The magnetic attraction of dicks and bellingham

Ahh, Bellingham, Washington. My dad was born and spent his early years there before his family moved down south to Seattle.  His stepfather was but one of a plethora of Buzzards concentrated in the vicinity, many associated with the venerable Buzzard Iron Works, an icon of sorts for a time there.  The aforementioned Robert Buzzard, Jr. was a miserable SOB by all accounts, someone who cursed us with the vulture moniker by adopting my dad after marrying his widowed mother.  I have no Buzzard blood and would otherwise have been Steve Finnegan.  Fuck wad.  (Grammar question: is fuck wad one word or two?)

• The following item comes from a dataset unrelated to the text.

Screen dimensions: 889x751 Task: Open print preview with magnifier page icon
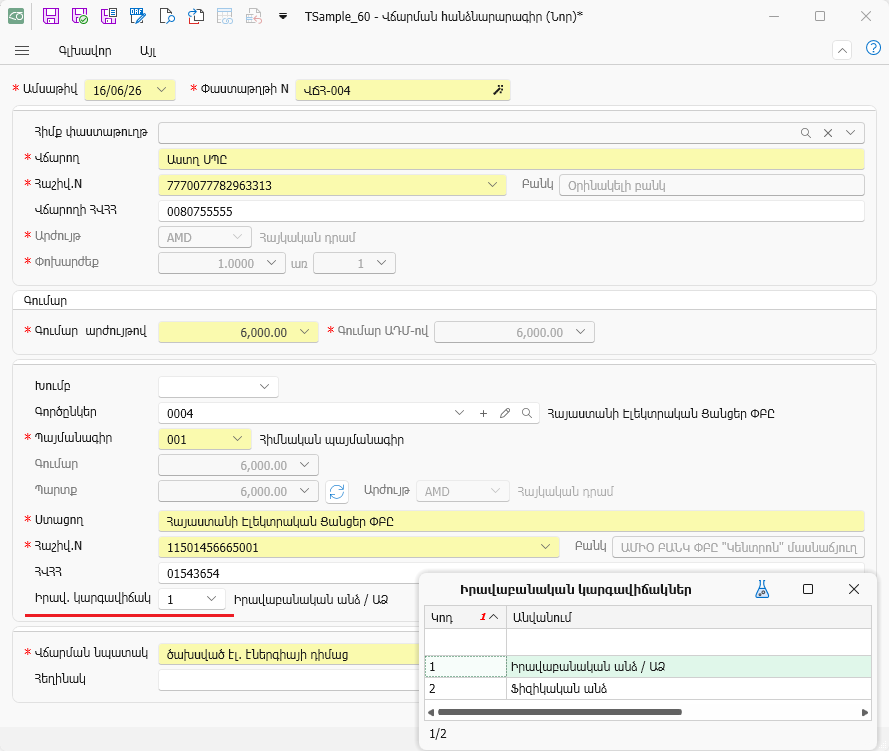coord(167,16)
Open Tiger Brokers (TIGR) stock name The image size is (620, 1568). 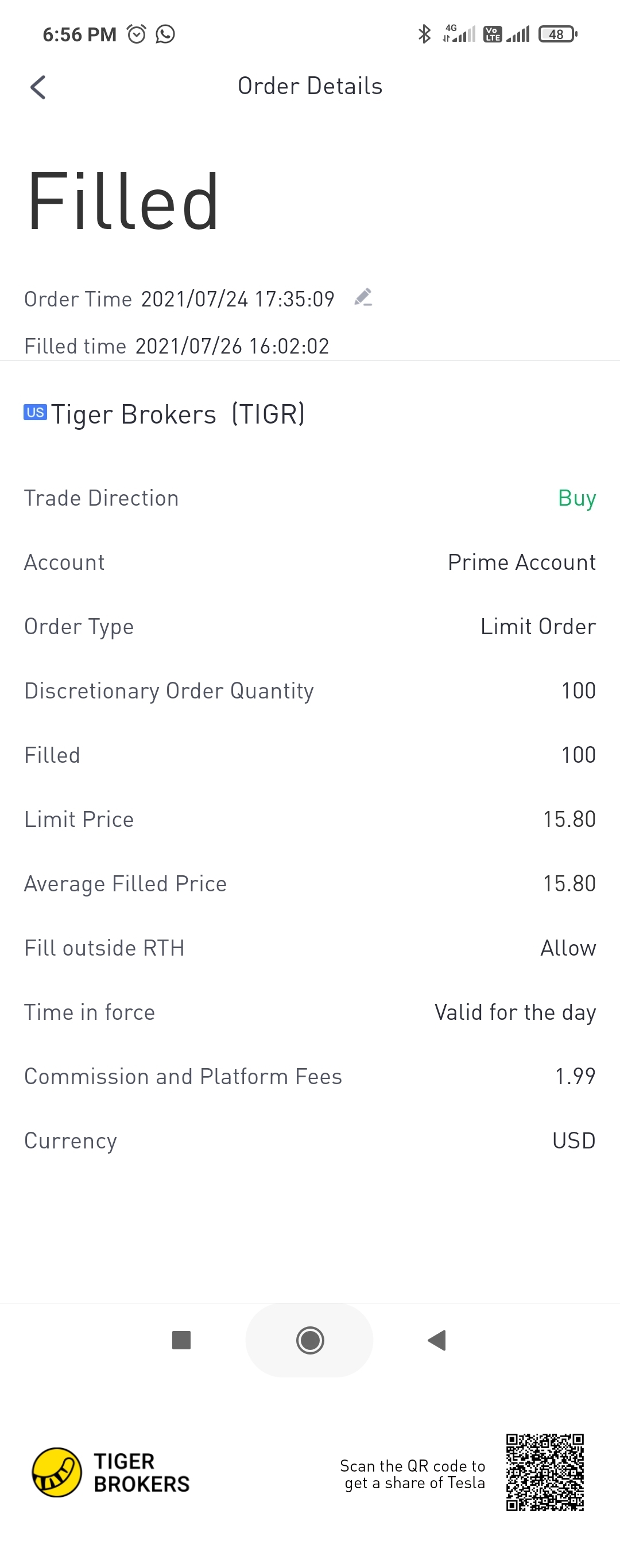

Ironically,  ol' man Bob apparently acted like he resented having adopted my dad (or perhaps he was just disappointed in the mess Chuck later made of his life).  I wish he'd have gone with his instincts.  I personally remember little to nothing about the guy (we didn't visit all that often and when we did, I don't recall him there).   There's a little burb at the end of this obit page that lists several notable dead Buzzards from Bellingham, including my step-gramps (and his father).

Anyway, there was a story online today that got me thinking of Bellingham.  Some guy in a store reeked of a foul odor and when a worker there tried to tell him so in as tactful a manner as one could muster under the circumstances, the guy threw batteries at him and punched him in the face.  Somehow the story had, for me, Bellingham written all over it.

Speaking of dicks, it's simply amazing the percentage of ads (and spam) across all spectrum of media related to the core issue of erectile dysfunction (now universally known as ED; I think even young kids are taught this in school).  I feel sorry for those afflicted who also "take nitrates for chest pain," since they apparently can't avail themselves of Viagra, Cialis, et. al.  Presumably if they take nitrates for other reasons, they're golden.